Excerpted records Start Marker

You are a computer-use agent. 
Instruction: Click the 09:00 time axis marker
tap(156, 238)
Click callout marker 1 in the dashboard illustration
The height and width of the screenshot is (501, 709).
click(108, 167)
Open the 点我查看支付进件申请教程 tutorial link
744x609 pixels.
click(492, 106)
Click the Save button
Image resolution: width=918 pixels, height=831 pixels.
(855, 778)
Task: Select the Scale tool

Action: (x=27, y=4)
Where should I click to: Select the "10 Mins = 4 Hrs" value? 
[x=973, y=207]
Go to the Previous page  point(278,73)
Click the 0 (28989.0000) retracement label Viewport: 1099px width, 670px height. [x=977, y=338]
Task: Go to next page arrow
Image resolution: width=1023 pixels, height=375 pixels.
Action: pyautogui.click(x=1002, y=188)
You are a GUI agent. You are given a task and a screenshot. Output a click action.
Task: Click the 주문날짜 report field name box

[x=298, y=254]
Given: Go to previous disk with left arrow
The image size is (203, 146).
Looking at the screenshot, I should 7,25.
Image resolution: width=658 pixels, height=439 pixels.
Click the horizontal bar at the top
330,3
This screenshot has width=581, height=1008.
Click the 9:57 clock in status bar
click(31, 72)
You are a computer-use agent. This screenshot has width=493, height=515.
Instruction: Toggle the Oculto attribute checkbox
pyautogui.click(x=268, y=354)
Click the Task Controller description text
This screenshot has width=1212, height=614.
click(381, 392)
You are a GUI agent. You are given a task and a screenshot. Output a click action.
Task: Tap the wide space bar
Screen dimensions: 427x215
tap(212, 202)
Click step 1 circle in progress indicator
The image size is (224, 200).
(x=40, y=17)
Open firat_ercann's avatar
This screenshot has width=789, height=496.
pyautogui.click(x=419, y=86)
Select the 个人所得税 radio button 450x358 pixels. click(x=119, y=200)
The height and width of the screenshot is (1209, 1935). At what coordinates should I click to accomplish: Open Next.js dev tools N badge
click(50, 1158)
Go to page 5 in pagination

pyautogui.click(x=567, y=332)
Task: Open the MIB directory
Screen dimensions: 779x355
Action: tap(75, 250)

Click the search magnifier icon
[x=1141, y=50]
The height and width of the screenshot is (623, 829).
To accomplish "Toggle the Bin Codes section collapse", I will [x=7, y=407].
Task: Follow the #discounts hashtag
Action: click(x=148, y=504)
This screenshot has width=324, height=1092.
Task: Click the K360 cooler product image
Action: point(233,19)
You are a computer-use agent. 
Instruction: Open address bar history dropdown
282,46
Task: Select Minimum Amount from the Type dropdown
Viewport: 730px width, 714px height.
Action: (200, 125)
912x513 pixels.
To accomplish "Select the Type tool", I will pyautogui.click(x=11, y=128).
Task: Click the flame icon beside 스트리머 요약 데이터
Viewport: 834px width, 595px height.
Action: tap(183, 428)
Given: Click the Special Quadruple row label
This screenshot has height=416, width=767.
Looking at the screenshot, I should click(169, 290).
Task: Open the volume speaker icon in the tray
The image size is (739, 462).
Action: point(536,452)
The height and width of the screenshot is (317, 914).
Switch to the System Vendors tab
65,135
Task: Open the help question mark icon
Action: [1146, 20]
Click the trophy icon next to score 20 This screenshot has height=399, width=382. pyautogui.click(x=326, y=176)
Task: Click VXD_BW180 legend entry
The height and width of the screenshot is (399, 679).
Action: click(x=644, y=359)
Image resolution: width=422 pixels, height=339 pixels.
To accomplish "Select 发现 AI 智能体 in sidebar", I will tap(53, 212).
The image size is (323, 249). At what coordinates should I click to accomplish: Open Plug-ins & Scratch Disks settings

Excerpted records End Marker

-- Directions for this task --
Go through the preceding material and copy each line that has the word "arrow".

-- Your solution --
Task: Go to next page arrow
Given: Go to previous disk with left arrow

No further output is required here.